Com efeito, a história não emudece no que concerne a organizações religiosas como as Testemunhas de Jeová da Alemanha ( que então se apelidavam como Estudantes da Bíblia alemães ) e ao seu envolvimento com o regime nazi, a partir da sede da Organização da Watchtower (Torre de Vigia), em Magdeburg, em 1933. Como se costuma dizer, existe um «esqueleto» no armário das Testemunhas de Jeová do período negro da Alemanha, cujo fantasma se traduz em afirmações curiosas contidas numa Declaration of Facts que não terá impressionado Hitler e que asseverava, pela pena de Rutherford, um apoio explícito ao «governo actual da Alemanha», no que dizia respeito à necessidade de um ataque aos «homens de negócios judeus» e à «influência religiosa errada» ( protestantismo, catolicismo, judaísmo?), afirmando que «longe de estarmos contra os princípios advogados pelo governo da Alemanha, nós apoiamos sinceramente esses princípios e sublinhamos que Jeová Deus através de Jesus Cristo(?) causará a realização completa desses princípios». Os tais «princípios», parece-nos, que seriam uma coisa e o seu contrário, a aproximação ao governo de Hitler que se aproximava do Reino de Deus por Mil Anos.
Em todo o caso, há quem considere que os anseios mercantilistas das Testemunhas de Jeová, iam mais no sentido de que Hitler não proibisse a venda dos livros da Sociedade da Torre de Vigia na Alemanha dessa década, do que na crença cega no nazismo.
No entanto, para alcançarem esse desiderato, os Estudantes da Bíblia não hesitaram em misturar a sua doutrina com a doutrina nacional-socialista, expondo que estavam «lutando pelos mesmos objectivos e ideais elevados e éticos que o Reich alemão nacional proclamou a respeito do relacionamento do Homem com Deus», chegando a afirmar não existirem pontos de vista conflituantes, mas, sim, uma harmonia completa com o regime nazi.
Face, finalmente, à paganização e secularização das Igrejas – não incluindo aqui organizações como as Testemunhas de Jeová -, na Alemanha de Hitler, mais uma vez as vozes dos teólogos fiéis à doutrina cristã, de novo Barth acompanhado de Bonhoeffer ( que morreria num campo de concentração), se erguem com uma Declaração Teológica.
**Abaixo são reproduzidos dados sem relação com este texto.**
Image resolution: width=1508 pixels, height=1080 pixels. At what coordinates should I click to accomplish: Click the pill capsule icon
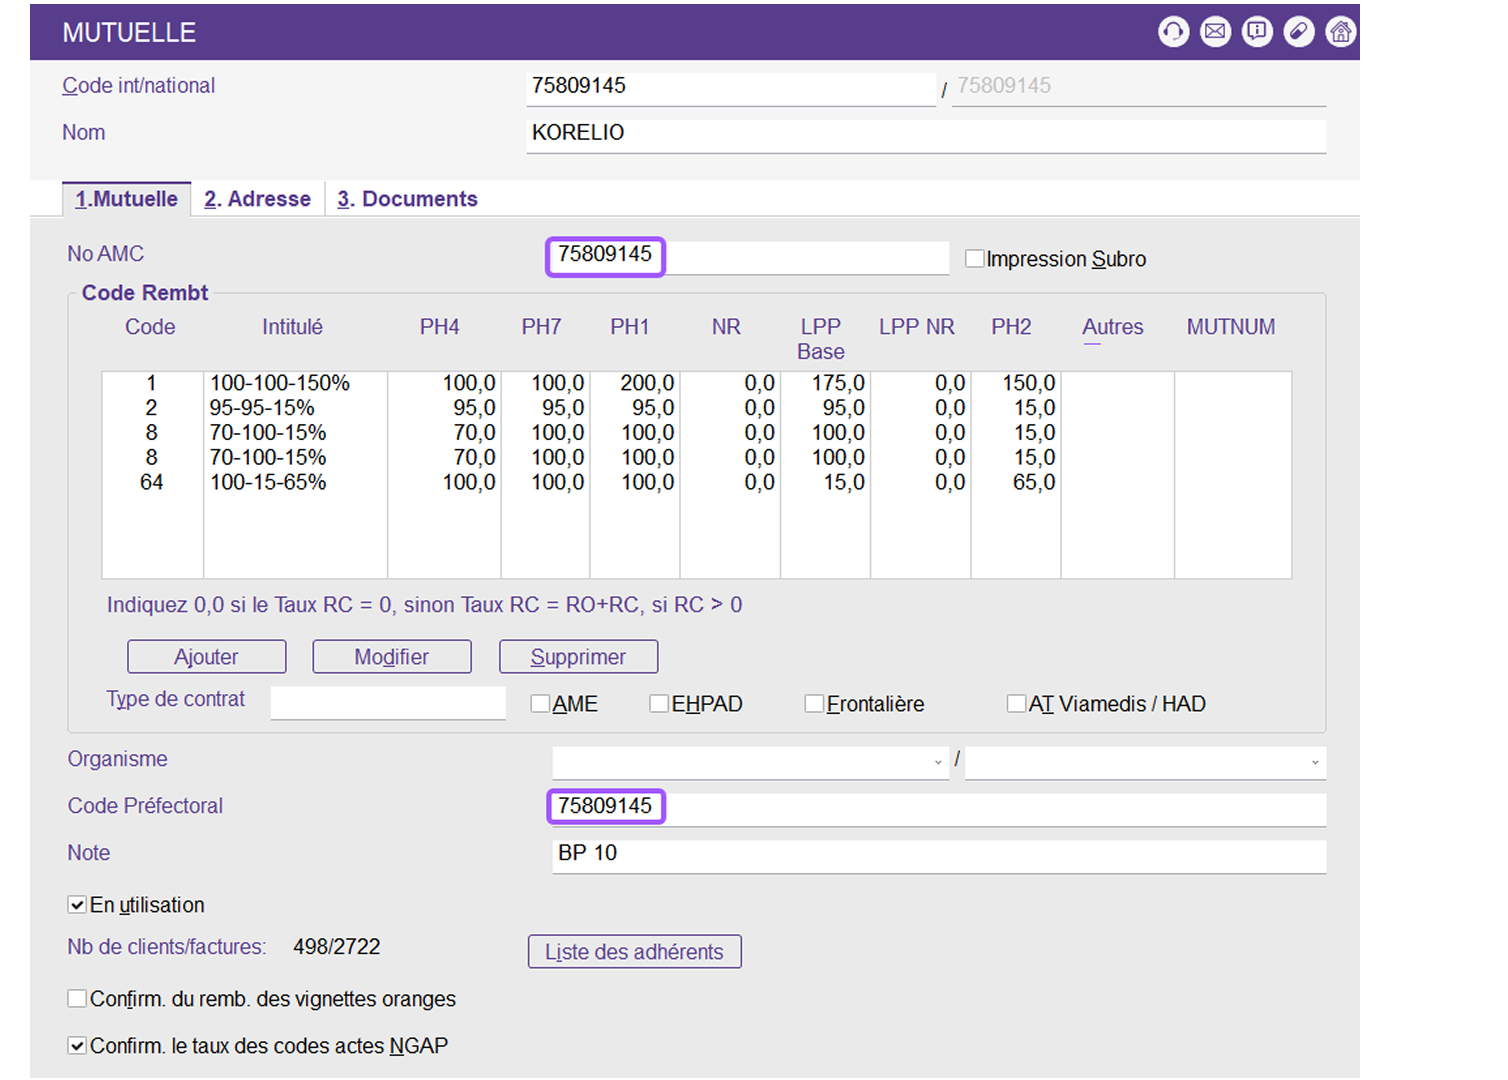(1299, 32)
A urgência de reagir contra o monstro religioso pseudo-evangélico que se estava a criar levou a que muitos evangélicos, congregações evangélicas e cristãos da Alemanha, fiéis à Palavra de Deus, se reunissem na cidade de Barmen, em 1934, proclamando e apelando a um conjunto vasto de premissas, cuja pedra de toque era esta: «Jesus Cristo, como nos é atestado na Sagrada Escritura, é a única Palavra de Deus que devemos ouvir, e em quem devemos confiar e a quem devemos obedecer na vida e na morte.» A esta intrépida posição, contextualizada com o estado de terror nazi que queria fazer da Igreja protestante um instrumento seu, a História chamou-lhe a Igreja Confessante.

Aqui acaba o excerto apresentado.